» **HOW TO COMPLETE THIS TASK**: Word for word, reproduce all entries below, leaving every picture out.
:: DATA EXTRACTS
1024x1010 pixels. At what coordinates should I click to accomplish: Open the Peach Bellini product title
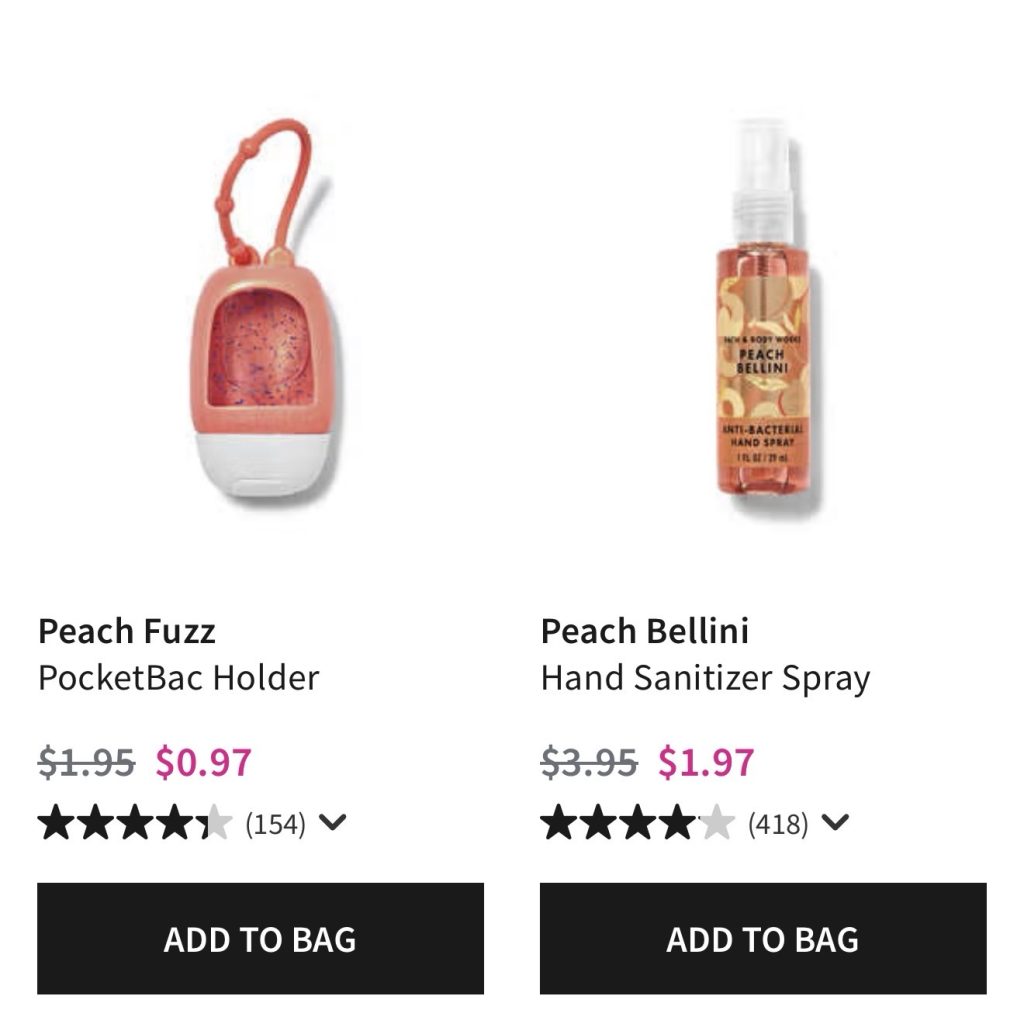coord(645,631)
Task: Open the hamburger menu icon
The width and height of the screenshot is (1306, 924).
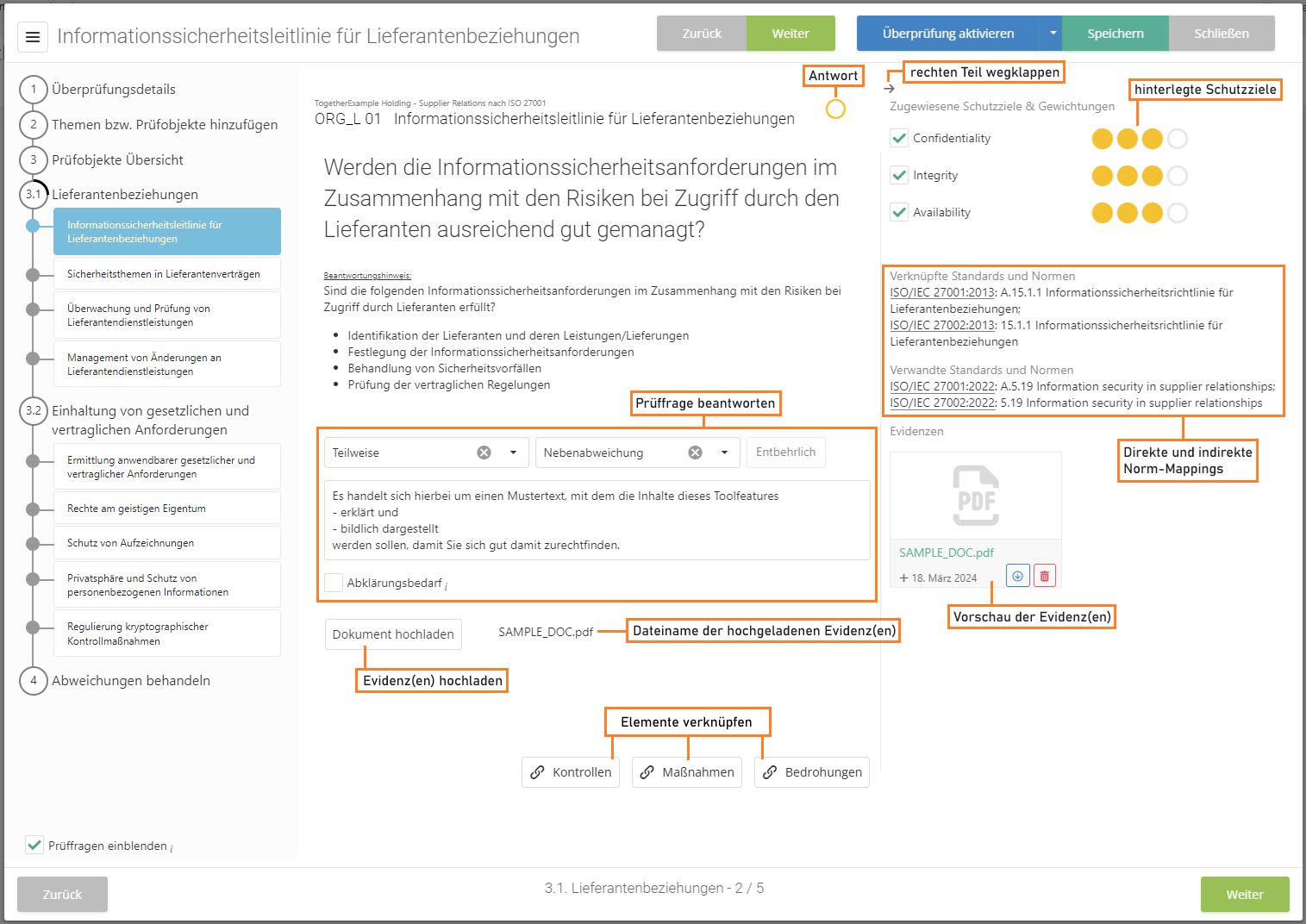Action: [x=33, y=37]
::::
» **REPLY**:
1024x1010 pixels. At what coordinates should I click to accomplish: Open the Peach Bellini product title
coord(645,631)
Task: Open the hamburger menu icon
The width and height of the screenshot is (1306, 924).
Action: [x=33, y=37]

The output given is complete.